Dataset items
*** Begin section ***

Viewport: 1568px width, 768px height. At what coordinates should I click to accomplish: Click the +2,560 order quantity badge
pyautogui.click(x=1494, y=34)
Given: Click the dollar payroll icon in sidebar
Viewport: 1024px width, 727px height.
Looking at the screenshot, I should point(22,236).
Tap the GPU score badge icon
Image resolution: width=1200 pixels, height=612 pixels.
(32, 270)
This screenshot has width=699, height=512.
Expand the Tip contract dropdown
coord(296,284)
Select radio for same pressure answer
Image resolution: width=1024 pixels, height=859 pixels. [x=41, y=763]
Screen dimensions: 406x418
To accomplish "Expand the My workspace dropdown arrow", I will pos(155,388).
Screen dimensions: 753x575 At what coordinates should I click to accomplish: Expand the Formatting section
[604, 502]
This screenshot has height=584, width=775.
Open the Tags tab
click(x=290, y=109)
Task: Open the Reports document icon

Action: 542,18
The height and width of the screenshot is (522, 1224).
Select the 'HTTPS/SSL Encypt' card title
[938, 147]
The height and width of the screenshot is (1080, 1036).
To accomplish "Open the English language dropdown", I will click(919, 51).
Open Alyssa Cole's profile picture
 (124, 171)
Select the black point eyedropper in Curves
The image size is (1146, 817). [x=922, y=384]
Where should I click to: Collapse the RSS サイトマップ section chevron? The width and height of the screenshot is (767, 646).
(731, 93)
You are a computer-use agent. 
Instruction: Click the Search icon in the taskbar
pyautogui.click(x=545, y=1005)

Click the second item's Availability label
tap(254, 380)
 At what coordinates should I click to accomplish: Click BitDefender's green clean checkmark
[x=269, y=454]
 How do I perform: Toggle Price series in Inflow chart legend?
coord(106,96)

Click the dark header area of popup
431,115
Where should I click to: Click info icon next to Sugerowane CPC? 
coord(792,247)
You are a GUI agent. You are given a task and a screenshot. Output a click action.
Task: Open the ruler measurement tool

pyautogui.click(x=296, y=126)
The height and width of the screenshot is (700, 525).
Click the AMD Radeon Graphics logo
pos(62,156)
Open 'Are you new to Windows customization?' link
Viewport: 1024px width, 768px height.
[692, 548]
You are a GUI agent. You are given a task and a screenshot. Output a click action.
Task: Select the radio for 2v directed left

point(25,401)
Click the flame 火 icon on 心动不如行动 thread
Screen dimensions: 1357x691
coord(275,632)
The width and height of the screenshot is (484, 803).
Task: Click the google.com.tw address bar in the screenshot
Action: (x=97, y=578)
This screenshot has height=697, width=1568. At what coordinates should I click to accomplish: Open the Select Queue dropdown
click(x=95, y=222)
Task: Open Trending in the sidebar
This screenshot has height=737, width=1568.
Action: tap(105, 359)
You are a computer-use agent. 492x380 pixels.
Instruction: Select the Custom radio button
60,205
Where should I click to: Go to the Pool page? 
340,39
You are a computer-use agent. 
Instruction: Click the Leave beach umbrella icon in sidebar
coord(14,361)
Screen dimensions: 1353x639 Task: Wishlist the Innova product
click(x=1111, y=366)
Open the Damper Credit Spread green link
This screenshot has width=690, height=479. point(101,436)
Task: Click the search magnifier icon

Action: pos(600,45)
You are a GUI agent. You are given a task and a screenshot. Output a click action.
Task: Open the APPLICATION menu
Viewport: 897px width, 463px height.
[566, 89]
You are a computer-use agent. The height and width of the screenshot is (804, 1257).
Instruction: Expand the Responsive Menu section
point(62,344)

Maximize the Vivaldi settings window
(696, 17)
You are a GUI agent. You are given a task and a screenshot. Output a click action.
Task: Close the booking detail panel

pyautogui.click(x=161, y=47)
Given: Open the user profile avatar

*** End section ***

### About this task
Scan the records above for the string "computer", then select every line that holds it.

### Expected output
You are a computer-use agent. 
You are a computer-use agent. 492x380 pixels.
You are a computer-use agent. 
You are a computer-use agent. The height and width of the screenshot is (804, 1257).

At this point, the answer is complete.